Franklin No. 10AP-26, 2011-Ohio-1592, ¶ 28. Accordingly, the trial court was entitled to
decide that the harm caused by the offense outweighed all other sentencing factors.
{¶ 22} Notwithstanding Jones’s disagreement with the trial court’s determination
that the harm he caused outweighed all other sentencing factors, as well as with the trial
court’s interpretation of the evidence regarding the possibility of his being rehabilitated,
Jones has not shown that his sentence was contrary to law, nor has he provided clear
and convincing evidence that the record does not support the findings on which the trial
court based his sentence.
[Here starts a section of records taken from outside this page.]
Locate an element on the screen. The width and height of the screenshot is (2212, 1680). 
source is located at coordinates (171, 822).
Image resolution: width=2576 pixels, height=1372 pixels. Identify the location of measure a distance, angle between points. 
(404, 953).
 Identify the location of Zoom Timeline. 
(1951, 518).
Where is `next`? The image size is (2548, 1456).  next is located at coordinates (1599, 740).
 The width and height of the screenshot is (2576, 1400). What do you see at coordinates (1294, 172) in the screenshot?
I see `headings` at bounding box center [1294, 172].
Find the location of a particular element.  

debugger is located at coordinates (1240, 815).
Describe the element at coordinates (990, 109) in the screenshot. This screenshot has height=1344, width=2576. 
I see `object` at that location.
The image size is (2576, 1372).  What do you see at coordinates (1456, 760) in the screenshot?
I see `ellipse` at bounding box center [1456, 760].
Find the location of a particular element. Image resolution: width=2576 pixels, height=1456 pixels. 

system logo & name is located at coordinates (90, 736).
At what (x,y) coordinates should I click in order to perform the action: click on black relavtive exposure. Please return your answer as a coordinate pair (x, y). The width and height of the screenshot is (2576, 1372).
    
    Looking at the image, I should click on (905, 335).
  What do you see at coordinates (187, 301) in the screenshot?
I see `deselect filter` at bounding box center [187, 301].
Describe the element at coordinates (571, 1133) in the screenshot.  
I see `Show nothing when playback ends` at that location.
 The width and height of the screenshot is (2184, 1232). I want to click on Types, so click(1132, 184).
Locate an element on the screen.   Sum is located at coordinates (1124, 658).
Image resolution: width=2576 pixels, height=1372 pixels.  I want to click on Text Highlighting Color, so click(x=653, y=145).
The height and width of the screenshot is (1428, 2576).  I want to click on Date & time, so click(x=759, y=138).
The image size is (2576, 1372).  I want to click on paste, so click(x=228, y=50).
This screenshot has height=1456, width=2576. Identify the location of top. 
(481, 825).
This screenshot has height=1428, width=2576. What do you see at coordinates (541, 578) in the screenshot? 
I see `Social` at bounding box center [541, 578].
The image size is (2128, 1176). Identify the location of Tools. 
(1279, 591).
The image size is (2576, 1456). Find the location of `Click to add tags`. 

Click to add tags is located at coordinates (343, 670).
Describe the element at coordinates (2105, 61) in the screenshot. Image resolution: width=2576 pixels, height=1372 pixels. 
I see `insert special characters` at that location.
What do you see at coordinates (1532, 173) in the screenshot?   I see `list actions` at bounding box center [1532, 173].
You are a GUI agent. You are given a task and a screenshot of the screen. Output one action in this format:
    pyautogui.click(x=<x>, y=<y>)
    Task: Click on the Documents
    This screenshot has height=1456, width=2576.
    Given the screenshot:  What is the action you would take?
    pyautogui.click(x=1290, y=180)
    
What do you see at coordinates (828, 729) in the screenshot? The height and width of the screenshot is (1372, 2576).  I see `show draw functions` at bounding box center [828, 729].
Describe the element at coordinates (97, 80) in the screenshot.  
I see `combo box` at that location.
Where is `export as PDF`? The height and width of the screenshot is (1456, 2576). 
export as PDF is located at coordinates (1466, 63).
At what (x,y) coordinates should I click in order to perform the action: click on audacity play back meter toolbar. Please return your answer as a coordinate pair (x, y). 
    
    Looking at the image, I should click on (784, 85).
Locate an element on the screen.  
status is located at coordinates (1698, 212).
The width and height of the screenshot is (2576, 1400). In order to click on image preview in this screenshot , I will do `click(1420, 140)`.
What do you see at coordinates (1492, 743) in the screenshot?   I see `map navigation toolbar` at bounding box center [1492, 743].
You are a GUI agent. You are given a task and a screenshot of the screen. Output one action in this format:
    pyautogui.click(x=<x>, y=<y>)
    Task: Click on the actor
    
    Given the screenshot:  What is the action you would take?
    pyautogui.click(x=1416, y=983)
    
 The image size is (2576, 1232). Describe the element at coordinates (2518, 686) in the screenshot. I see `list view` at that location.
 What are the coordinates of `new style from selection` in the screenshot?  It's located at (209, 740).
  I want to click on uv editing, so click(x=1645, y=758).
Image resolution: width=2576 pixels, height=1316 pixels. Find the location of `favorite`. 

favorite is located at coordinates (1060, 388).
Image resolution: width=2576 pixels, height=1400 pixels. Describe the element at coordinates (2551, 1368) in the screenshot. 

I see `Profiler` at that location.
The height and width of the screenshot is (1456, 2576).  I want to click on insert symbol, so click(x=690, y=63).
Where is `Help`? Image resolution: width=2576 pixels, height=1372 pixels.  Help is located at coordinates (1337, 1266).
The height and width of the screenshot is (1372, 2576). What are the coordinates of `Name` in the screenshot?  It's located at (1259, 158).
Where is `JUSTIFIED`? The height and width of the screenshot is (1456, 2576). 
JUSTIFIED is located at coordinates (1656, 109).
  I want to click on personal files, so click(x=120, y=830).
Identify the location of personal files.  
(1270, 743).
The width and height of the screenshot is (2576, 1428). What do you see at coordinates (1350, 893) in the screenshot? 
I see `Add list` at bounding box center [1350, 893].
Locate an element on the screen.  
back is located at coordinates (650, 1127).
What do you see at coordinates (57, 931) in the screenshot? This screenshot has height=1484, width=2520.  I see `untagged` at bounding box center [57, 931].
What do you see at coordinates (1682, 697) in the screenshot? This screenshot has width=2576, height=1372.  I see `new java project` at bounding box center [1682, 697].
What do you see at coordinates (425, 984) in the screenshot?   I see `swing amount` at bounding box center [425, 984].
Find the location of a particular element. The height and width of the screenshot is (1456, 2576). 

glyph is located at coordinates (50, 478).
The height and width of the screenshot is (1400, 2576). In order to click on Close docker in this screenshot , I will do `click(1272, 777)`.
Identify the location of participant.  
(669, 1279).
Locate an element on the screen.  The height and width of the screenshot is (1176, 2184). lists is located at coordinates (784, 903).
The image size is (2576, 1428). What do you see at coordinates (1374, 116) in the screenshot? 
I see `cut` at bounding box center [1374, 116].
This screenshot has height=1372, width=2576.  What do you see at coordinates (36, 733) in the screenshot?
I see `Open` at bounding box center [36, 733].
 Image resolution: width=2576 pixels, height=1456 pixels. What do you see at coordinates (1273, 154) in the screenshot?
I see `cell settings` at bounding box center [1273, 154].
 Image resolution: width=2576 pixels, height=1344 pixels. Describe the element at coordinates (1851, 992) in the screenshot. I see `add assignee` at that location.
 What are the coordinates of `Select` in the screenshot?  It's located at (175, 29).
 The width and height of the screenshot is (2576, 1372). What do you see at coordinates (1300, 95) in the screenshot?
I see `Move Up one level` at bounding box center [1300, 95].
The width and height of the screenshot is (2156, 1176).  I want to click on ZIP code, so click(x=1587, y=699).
Jones’s second assignment of error is overruled.

Outcome: We hold that Jones intelligently, knowingly and voluntarily entered a plea of
guilty to one count of rape, irrespective of the fact that he had already pleaded guilty to similar charges in related cases before the Montgomery County Court of Common Pleasand the United States District Court for the Southern District of Ohio. Furthermore, we hold that the sentence imposed by the trial court was not contrary to law or unsupported by the record. The judgment of the Greene County Common Pleas Court will be affirmed.